** Extract to read follows **

Game plan 2) is to simply look for imminent 2-turn lethals. One of Sword's major weaknesses is a lack of healing. Their two main forms of counterplay are to use wards (SEV Amelia + Luminous) or to threaten lethal. While a few points of chip damage are usually not issues against Sword, you must be careful not to let them drop you below 13 hp without having a lethal of your own. Their main way of doing this type of chip damage will be via Odin or Albert (5pp) chip face, but both are actually quite inefficient against Forest as you will rarely have boards that give full value to Odin, or, in the case of Albert, you should just be able to punish them severely on tempo. In practice, the Albert poke is rare, as they won't consider this unless they have 2 Albert in hand and they had no better board play.

With this in mind, you should look at the makeup of your hand and see if there's opportunities to do any Roach poking (see above section). Roach poking in this matchup can be important to restrict the Sword Player's ability to ignore your board and evo an Odin to face, setting up a turn 9 Albert SEV lethal. To play around this, if you manage to either keep your health high from the earlier stages of the game, even Forest's low healing from Olivia/Lambert can be sufficient to survive. However, the other way is by simply dropping the opponent's health down to something like 13-15. They won't have the courage to Super Evo Odin to face if they have to deal with the potential of you OTKing them the next turn, especially if you have a board on the field already.

** End of Extract to read **
** Exercise data follows **

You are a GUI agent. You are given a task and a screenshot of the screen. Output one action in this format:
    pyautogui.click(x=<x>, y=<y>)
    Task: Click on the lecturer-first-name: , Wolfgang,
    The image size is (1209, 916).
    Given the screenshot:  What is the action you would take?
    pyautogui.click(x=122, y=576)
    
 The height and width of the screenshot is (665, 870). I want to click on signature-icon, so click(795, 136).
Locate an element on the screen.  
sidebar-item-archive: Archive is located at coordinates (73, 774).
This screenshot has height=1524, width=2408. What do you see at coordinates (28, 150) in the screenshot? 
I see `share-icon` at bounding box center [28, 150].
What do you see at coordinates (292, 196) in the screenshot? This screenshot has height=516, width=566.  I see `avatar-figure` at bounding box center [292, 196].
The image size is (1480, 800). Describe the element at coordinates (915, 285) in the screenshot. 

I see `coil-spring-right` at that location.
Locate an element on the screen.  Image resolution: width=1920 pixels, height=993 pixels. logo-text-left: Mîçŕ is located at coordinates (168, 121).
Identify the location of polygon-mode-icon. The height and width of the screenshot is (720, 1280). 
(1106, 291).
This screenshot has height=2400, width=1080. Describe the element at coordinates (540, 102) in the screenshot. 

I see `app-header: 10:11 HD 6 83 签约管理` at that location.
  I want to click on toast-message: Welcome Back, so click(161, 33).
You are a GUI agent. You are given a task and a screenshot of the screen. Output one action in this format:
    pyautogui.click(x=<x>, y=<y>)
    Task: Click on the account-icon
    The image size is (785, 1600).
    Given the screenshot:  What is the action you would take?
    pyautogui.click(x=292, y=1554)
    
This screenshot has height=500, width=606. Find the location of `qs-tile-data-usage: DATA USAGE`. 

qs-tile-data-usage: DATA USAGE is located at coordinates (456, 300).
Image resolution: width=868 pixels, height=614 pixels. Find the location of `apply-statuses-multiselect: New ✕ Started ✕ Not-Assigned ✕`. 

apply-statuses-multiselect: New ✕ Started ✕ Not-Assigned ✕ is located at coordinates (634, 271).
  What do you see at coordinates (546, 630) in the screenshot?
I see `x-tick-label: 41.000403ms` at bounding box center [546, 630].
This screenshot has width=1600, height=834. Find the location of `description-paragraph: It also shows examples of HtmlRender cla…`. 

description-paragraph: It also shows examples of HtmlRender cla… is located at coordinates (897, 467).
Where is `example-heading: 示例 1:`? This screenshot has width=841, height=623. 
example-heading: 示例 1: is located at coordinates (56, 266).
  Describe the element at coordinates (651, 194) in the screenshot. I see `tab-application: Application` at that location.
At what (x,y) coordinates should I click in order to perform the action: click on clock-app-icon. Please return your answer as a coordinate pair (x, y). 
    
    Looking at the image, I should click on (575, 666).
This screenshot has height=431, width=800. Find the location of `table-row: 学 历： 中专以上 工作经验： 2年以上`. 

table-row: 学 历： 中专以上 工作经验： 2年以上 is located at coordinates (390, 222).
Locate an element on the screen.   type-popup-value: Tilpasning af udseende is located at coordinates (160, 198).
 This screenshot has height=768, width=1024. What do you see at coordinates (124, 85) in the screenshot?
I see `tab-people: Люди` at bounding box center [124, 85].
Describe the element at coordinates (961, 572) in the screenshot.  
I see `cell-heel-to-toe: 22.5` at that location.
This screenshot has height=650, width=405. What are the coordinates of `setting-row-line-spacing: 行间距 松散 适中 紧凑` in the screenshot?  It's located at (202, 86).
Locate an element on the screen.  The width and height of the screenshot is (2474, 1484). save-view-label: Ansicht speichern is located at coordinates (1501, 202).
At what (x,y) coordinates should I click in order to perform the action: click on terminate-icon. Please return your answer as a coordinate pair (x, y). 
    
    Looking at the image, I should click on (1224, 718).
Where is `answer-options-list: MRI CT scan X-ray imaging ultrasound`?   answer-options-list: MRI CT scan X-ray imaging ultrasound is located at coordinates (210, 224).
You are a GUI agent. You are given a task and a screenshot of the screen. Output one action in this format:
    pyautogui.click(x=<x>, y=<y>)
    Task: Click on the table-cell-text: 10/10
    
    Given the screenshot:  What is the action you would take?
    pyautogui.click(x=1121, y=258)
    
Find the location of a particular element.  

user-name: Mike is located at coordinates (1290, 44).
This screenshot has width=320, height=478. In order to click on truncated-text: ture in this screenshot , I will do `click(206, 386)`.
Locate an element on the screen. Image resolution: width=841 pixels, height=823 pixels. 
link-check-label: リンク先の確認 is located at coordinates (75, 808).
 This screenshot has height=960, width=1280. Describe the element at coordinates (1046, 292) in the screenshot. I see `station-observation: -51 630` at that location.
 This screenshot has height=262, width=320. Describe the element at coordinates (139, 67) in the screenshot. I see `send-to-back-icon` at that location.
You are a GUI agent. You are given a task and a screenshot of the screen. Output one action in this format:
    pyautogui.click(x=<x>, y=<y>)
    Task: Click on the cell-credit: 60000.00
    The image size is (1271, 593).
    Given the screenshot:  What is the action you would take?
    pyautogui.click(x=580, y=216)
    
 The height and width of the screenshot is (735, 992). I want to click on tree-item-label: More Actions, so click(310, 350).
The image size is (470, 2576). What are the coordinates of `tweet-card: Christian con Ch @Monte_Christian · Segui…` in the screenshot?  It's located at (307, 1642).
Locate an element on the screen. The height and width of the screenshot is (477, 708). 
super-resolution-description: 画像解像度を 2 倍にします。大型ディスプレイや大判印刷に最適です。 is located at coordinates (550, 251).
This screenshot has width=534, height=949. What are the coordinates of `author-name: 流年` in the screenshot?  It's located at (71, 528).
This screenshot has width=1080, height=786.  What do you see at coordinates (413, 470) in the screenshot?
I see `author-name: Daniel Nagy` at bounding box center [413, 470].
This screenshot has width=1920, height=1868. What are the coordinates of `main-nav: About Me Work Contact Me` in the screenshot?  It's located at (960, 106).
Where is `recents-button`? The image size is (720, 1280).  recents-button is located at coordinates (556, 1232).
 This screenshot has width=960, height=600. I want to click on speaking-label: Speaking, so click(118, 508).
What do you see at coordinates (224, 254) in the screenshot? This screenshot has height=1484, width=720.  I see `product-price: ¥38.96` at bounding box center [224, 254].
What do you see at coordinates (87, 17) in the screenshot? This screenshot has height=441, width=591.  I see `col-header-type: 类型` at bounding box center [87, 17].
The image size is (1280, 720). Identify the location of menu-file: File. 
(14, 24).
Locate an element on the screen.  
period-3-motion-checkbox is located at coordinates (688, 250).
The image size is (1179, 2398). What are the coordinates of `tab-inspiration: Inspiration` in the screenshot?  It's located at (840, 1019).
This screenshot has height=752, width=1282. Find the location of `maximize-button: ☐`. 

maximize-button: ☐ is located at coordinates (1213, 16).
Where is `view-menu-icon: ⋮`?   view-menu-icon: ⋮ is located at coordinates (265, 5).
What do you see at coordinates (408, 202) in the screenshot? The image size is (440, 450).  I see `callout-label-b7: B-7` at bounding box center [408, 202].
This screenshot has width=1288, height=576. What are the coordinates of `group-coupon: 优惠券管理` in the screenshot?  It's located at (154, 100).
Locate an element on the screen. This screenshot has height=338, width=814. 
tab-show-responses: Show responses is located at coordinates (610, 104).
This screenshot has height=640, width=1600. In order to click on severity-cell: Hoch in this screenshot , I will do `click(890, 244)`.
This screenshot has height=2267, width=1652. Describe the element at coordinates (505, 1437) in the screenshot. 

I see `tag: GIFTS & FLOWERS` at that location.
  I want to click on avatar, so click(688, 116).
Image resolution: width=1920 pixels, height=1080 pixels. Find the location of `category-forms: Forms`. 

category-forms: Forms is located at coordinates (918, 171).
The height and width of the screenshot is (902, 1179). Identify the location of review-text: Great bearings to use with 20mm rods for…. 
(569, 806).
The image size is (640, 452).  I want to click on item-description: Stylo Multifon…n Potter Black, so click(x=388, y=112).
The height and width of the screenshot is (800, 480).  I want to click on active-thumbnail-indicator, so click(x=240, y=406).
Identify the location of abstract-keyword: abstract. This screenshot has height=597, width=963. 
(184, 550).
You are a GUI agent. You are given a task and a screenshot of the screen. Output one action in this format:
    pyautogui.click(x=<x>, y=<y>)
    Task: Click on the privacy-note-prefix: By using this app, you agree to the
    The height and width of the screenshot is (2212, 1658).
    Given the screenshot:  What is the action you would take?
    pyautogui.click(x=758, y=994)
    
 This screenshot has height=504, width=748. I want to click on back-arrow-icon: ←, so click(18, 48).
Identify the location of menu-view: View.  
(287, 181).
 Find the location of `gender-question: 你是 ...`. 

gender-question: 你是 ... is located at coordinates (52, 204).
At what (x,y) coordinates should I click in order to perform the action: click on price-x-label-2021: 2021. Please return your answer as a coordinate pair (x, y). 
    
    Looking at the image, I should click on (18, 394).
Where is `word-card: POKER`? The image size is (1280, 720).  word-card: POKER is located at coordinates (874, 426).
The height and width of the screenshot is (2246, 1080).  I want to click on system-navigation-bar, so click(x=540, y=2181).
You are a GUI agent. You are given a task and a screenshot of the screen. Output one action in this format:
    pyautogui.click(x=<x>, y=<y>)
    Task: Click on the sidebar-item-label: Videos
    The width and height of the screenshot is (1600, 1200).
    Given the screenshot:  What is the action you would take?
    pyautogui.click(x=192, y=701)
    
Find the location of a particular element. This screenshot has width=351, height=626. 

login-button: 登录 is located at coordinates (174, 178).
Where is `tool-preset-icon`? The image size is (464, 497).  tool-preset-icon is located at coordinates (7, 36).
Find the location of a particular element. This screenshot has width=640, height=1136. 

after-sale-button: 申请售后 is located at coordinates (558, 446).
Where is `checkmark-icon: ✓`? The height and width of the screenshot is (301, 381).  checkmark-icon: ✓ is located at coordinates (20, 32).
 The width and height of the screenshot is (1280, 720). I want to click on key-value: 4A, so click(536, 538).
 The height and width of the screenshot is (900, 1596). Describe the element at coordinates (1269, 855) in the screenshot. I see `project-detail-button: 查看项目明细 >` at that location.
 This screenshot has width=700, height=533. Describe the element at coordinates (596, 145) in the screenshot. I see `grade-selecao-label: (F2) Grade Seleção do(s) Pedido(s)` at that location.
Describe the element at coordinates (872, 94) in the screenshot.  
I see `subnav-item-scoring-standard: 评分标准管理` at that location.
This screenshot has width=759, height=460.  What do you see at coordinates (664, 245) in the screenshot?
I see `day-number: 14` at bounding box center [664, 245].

** End of Exercise data **

Questions —
• A. Translate this sentence from the matchup guide into Spanish: "One of Sword's major weaknesses is a lack of healing."
• B. Print everything in the listing from the line containing "This screenshot has width=1920, height=1868." down to the line containing "This screenshot has width=960, height=600.", with both of those lines included.
The matchup guide and the listing are unrelated to each other.

Task-by-task answers —
• A. Una de las principales debilidades de Sword es la falta de curación.

• B.
This screenshot has width=1920, height=1868. What are the coordinates of `main-nav: About Me Work Contact Me` in the screenshot?  It's located at (960, 106).
Where is `recents-button`? The image size is (720, 1280).  recents-button is located at coordinates (556, 1232).
 This screenshot has width=960, height=600. I want to click on speaking-label: Speaking, so click(118, 508).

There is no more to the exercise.